Aim:
Copy the lines of data below verbatim, starting at the line that contains "Task: Click the A6 Engine title bar text" and ending after the line that contains "point(199,142)".
# # # #
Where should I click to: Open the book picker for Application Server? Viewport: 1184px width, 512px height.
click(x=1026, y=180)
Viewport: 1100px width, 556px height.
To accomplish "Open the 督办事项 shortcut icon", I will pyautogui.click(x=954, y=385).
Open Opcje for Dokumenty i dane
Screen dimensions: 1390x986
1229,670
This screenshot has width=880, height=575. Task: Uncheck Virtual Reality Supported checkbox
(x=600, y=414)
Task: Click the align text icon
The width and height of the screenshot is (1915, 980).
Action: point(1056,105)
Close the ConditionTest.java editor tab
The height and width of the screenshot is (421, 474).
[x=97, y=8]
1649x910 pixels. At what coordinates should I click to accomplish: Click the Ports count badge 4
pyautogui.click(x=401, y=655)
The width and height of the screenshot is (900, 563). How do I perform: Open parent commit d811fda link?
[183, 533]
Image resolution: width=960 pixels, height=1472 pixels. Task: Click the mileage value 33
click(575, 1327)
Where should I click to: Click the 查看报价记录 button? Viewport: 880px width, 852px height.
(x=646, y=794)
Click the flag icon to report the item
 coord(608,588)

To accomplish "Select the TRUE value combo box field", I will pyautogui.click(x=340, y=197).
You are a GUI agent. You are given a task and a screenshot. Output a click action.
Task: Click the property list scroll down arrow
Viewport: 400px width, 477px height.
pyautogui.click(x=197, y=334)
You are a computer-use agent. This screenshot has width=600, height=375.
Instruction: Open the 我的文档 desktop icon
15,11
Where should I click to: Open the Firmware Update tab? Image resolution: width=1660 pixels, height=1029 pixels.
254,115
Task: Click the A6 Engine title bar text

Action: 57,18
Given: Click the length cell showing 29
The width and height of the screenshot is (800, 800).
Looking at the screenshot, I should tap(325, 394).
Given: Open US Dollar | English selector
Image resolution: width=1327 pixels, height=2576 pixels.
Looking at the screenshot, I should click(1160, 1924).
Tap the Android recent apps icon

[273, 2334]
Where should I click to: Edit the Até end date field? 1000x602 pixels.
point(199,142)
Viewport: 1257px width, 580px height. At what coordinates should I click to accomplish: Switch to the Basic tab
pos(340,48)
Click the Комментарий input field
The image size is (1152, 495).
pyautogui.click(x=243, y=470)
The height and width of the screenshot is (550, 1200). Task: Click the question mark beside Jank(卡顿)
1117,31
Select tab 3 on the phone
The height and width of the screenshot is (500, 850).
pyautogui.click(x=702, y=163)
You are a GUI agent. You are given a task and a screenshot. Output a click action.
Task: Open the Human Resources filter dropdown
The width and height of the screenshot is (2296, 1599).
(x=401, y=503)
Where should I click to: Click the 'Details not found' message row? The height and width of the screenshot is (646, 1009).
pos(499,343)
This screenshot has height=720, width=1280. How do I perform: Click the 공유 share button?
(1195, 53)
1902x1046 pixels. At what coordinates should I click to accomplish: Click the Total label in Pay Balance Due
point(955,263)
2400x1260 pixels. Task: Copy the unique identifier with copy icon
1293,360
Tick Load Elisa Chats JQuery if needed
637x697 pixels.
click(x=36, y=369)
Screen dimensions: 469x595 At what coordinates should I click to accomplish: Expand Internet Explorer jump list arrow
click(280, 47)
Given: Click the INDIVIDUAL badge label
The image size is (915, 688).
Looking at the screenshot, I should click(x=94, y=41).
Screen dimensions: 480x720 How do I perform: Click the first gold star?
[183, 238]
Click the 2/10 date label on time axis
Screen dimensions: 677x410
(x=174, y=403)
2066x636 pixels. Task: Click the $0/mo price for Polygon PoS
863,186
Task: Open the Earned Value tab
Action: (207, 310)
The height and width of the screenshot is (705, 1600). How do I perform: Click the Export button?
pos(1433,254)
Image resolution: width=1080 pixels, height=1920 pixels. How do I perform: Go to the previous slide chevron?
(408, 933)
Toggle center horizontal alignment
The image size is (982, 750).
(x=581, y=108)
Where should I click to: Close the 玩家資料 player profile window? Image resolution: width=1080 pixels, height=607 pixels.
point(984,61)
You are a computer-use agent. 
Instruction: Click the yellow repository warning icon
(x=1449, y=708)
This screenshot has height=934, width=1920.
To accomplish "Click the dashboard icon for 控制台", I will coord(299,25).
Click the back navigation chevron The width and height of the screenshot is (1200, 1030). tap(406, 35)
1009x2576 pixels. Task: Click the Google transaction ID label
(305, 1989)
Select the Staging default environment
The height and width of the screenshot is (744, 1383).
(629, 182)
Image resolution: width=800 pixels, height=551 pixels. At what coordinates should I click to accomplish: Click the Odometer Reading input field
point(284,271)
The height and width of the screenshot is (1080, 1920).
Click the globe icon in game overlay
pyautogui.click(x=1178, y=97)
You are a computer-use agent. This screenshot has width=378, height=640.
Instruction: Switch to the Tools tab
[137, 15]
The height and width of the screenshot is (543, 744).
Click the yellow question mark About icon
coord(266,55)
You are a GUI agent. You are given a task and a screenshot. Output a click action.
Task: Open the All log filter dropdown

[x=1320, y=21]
# # # #
Result below:
Task: Click the A6 Engine title bar text

Action: 57,18
Given: Click the length cell showing 29
The width and height of the screenshot is (800, 800).
Looking at the screenshot, I should tap(325, 394).
Given: Open US Dollar | English selector
Image resolution: width=1327 pixels, height=2576 pixels.
Looking at the screenshot, I should click(1160, 1924).
Tap the Android recent apps icon

[273, 2334]
Where should I click to: Edit the Até end date field? 1000x602 pixels.
point(199,142)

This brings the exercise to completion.